Articles Populaires

Choix De L'Éditeur - 2019

Perry's Stale Arguments de politique étrangère

Rick Perry aborde le débat de politique étrangère intra-républicain avec l'argument le plus prévisible que l'on puisse imaginer:

Malheureusement, nous vivons dans un monde où des politiques isolationnistes ne feraient que compromettre encore plus notre sécurité nationale.

C'est pourquoi il est décourageant d'entendre des collègues républicains, tels que le sénateur Rand Paul (Ky.), Suggérer que notre pays devrait ignorer ce qui se passe en Irak. Le principal problème de cet argument est qu’il faut ignorer la menace profonde que le groupe qui se nomme désormais État islamique constitue pour les États-Unis et le monde audacieux mine-DL.

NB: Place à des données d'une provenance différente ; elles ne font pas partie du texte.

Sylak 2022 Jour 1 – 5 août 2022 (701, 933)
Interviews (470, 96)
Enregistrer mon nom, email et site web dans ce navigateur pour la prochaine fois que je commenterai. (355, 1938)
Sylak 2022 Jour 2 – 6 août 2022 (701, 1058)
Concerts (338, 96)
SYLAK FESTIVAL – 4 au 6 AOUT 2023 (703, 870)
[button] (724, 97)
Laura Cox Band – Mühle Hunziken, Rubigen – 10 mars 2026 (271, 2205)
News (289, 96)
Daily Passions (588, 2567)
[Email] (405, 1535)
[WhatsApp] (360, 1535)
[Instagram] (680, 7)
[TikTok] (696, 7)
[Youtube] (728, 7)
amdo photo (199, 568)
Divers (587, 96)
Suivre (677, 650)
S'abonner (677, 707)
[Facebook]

L'argument de Perry est la combinaison belliciste habituelle de l'inflation de la menace, de la peur, des références paresseuses à «l'isolement» et de la nostalgie rassurée de Reagan. Il parle d'une menace «profonde» émanant d'un groupe djihadiste pour les États-Unis et le monde entier et espère que ses lecteurs seront tellement alarmés par cette situation qu'ils ne prêteront pas attention à la piètre qualité de son argument. . Perry a adopté le même comportement que l'ancien président du MI6 a récemment critiqué: il aide à donner à des groupes comme l'État islamique l'attention qu'ils recherchent, et il exagère grossièrement le danger qu'ils représentent pour les États-Unis et leurs alliés. L’analyse du gouverneur se fonde sur l’effacement des différences entre les groupes djihadistes concurrents et leurs objectifs pour faire peur au public en laissant supposer que tout groupe similaire émergeant représente une menace majeure pour la sécurité des États-Unis.

Puisque Perry a mal évalué la menace, il n’est pas étonnant qu’il souhaite que les États-Unis y répondent en prenant des engagements inutiles. Il va sans dire que Perry ne tente aucunement de persuader que les mesures qu’il propose auront un effet souhaitable. Selon toute vraisemblance, «l'assistance utile» qu'il demande, y compris les frappes aériennes, contribuera à faire des États-Unis davantage une cible de l'État islamique qu'aujourd'hui, et fera de leur pays un partisan d'une guerre sectaire. d'un gouvernement abusif. Cela n’a rien à voir avec la défense des intérêts des Américains ou des États-Unis, et il est révélateur que Perry pense pouvoir écarter cette lacune flagrante avec les bromures classiques sur «l’isolationnisme» et la liberté.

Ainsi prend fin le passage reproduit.